**What this task involves**
Can you arrange every line of the items below as a Markdown table with the columns Row and Line, numbering the rows in order and leaving out blank lines?

Part of a data file
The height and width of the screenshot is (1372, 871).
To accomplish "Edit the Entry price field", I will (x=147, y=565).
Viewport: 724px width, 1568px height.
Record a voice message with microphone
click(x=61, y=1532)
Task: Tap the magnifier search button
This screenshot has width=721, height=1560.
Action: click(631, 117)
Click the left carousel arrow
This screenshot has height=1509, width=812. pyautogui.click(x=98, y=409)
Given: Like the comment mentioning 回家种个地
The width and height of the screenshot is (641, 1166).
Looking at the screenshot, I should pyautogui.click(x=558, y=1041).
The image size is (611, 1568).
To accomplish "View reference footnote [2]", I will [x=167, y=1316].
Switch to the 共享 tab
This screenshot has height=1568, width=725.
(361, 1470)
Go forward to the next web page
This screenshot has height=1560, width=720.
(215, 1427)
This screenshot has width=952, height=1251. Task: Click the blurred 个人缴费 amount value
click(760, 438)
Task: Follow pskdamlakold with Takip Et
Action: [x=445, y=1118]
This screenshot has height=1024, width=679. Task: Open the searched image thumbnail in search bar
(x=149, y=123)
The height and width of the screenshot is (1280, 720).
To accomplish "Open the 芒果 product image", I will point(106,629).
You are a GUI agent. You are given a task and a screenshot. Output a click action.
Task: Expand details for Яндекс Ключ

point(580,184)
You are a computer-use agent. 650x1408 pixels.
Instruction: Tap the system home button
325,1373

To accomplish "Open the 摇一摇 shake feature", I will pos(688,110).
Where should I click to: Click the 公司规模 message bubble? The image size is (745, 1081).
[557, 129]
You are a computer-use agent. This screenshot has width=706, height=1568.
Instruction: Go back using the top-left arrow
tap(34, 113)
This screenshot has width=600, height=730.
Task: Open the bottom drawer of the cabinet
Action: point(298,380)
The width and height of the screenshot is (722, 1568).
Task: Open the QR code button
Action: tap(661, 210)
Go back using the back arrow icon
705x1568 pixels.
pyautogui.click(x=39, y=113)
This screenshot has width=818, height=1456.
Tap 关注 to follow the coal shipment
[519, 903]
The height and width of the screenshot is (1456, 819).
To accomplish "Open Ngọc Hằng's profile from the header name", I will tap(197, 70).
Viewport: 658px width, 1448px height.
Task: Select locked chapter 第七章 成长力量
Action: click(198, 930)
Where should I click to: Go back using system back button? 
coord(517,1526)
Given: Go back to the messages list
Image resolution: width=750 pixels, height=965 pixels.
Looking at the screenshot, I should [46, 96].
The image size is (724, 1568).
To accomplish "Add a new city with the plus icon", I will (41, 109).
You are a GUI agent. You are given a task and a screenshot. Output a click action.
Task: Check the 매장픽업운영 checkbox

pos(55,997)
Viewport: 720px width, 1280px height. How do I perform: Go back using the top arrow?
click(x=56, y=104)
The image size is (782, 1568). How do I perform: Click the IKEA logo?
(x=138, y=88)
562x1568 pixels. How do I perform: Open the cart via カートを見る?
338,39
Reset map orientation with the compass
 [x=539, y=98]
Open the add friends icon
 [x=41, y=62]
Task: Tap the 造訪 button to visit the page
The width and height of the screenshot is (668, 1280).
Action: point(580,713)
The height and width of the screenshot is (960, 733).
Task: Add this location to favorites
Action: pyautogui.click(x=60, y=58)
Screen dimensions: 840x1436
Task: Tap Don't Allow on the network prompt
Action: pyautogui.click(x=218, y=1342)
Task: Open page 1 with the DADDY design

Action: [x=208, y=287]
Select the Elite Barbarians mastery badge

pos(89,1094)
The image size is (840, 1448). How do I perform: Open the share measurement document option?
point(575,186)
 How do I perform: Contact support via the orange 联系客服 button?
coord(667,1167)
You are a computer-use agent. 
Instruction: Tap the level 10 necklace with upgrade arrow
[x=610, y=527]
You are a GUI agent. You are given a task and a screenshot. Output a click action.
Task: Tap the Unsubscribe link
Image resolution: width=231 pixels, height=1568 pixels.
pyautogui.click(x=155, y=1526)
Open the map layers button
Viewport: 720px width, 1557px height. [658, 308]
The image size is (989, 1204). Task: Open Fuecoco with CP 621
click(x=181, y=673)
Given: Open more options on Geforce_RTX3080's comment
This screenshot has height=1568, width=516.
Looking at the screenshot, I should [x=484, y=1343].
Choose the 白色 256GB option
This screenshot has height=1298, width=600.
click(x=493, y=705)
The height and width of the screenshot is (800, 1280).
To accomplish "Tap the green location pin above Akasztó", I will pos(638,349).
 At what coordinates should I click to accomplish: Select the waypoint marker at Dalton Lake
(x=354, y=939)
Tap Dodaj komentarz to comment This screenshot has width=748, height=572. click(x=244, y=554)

**Exercise result**
| Row | Line |
|---|---|
| 1 | The height and width of the screenshot is (1372, 871). |
| 2 | To accomplish "Edit the Entry price field", I will (x=147, y=565). |
| 3 | Viewport: 724px width, 1568px height. |
| 4 | Record a voice message with microphone |
| 5 | click(x=61, y=1532) |
| 6 | Task: Tap the magnifier search button |
| 7 | This screenshot has width=721, height=1560. |
| 8 | Action: click(631, 117) |
| 9 | Click the left carousel arrow |
| 10 | This screenshot has height=1509, width=812. pyautogui.click(x=98, y=409) |
| 11 | Given: Like the comment mentioning 回家种个地 |
| 12 | The width and height of the screenshot is (641, 1166). |
| 13 | Looking at the screenshot, I should pyautogui.click(x=558, y=1041). |
| 14 | The image size is (611, 1568). |
| 15 | To accomplish "View reference footnote [2]", I will [x=167, y=1316]. |
| 16 | Switch to the 共享 tab |
| 17 | This screenshot has height=1568, width=725. |
| 18 | (361, 1470) |
| 19 | Go forward to the next web page |
| 20 | This screenshot has height=1560, width=720. |
| 21 | (215, 1427) |
| 22 | This screenshot has width=952, height=1251. Task: Click the blurred 个人缴费 amount value |
| 23 | click(760, 438) |
| 24 | Task: Follow pskdamlakold with Takip Et |
| 25 | Action: [x=445, y=1118] |
| 26 | This screenshot has height=1024, width=679. Task: Open the searched image thumbnail in search bar |
| 27 | (x=149, y=123) |
| 28 | The height and width of the screenshot is (1280, 720). |
| 29 | To accomplish "Open the 芒果 product image", I will point(106,629). |
| 30 | You are a GUI agent. You are given a task and a screenshot. Output a click action. |
| 31 | Task: Expand details for Яндекс Ключ |
| 32 | point(580,184) |
| 33 | You are a computer-use agent. 650x1408 pixels. |
| 34 | Instruction: Tap the system home button |
| 35 | 325,1373 |
| 36 | To accomplish "Open the 摇一摇 shake feature", I will pos(688,110). |
| 37 | Where should I click to: Click the 公司规模 message bubble? The image size is (745, 1081). |
| 38 | [557, 129] |
| 39 | You are a computer-use agent. This screenshot has width=706, height=1568. |
| 40 | Instruction: Go back using the top-left arrow |
| 41 | tap(34, 113) |
| 42 | This screenshot has width=600, height=730. |
| 43 | Task: Open the bottom drawer of the cabinet |
| 44 | Action: point(298,380) |
| 45 | The width and height of the screenshot is (722, 1568). |
| 46 | Task: Open the QR code button |
| 47 | Action: tap(661, 210) |
| 48 | Go back using the back arrow icon |
| 49 | 705x1568 pixels. |
| 50 | pyautogui.click(x=39, y=113) |
| 51 | This screenshot has width=818, height=1456. |
| 52 | Tap 关注 to follow the coal shipment |
| 53 | [519, 903] |
| 54 | The height and width of the screenshot is (1456, 819). |
| 55 | To accomplish "Open Ngọc Hằng's profile from the header name", I will tap(197, 70). |
| 56 | Viewport: 658px width, 1448px height. |
| 57 | Task: Select locked chapter 第七章 成长力量 |
| 58 | Action: click(198, 930) |
| 59 | Where should I click to: Go back using system back button?  |
| 60 | coord(517,1526) |
| 61 | Given: Go back to the messages list |
| 62 | Image resolution: width=750 pixels, height=965 pixels. |
| 63 | Looking at the screenshot, I should [46, 96]. |
| 64 | The image size is (724, 1568). |
| 65 | To accomplish "Add a new city with the plus icon", I will (41, 109). |
| 66 | You are a GUI agent. You are given a task and a screenshot. Output a click action. |
| 67 | Task: Check the 매장픽업운영 checkbox |
| 68 | pos(55,997) |
| 69 | Viewport: 720px width, 1280px height. How do I perform: Go back using the top arrow? |
| 70 | click(x=56, y=104) |
| 71 | The image size is (782, 1568). How do I perform: Click the IKEA logo? |
| 72 | (x=138, y=88) |
| 73 | 562x1568 pixels. How do I perform: Open the cart via カートを見る? |
| 74 | 338,39 |
| 75 | Reset map orientation with the compass |
| 76 |  [x=539, y=98] |
| 77 | Open the add friends icon |
| 78 |  [x=41, y=62] |
| 79 | Task: Tap the 造訪 button to visit the page |
| 80 | The width and height of the screenshot is (668, 1280). |
| 81 | Action: point(580,713) |
| 82 | The height and width of the screenshot is (960, 733). |
| 83 | Task: Add this location to favorites |
| 84 | Action: pyautogui.click(x=60, y=58) |
| 85 | Screen dimensions: 840x1436 |
| 86 | Task: Tap Don't Allow on the network prompt |
| 87 | Action: pyautogui.click(x=218, y=1342) |
| 88 | Task: Open page 1 with the DADDY design |
| 89 | Action: [x=208, y=287] |
| 90 | Select the Elite Barbarians mastery badge |
| 91 | pos(89,1094) |
| 92 | The image size is (840, 1448). How do I perform: Open the share measurement document option? |
| 93 | point(575,186) |
| 94 |  How do I perform: Contact support via the orange 联系客服 button? |
| 95 | coord(667,1167) |
| 96 | You are a computer-use agent.  |
| 97 | Instruction: Tap the level 10 necklace with upgrade arrow |
| 98 | [x=610, y=527] |
| 99 | You are a GUI agent. You are given a task and a screenshot. Output a click action. |
| 100 | Task: Tap the Unsubscribe link |
| 101 | Image resolution: width=231 pixels, height=1568 pixels. |
| 102 | pyautogui.click(x=155, y=1526) |
| 103 | Open the map layers button |
| 104 | Viewport: 720px width, 1557px height. [658, 308] |
| 105 | The image size is (989, 1204). Task: Open Fuecoco with CP 621 |
| 106 | click(x=181, y=673) |
| 107 | Given: Open more options on Geforce_RTX3080's comment |
| 108 | This screenshot has height=1568, width=516. |
| 109 | Looking at the screenshot, I should [x=484, y=1343]. |
| 110 | Choose the 白色 256GB option |
| 111 | This screenshot has height=1298, width=600. |
| 112 | click(x=493, y=705) |
| 113 | The height and width of the screenshot is (800, 1280). |
| 114 | To accomplish "Tap the green location pin above Akasztó", I will pos(638,349). |
| 115 |  At what coordinates should I click to accomplish: Select the waypoint marker at Dalton Lake |
| 116 | (x=354, y=939) |
| 117 | Tap Dodaj komentarz to comment This screenshot has width=748, height=572. click(x=244, y=554) |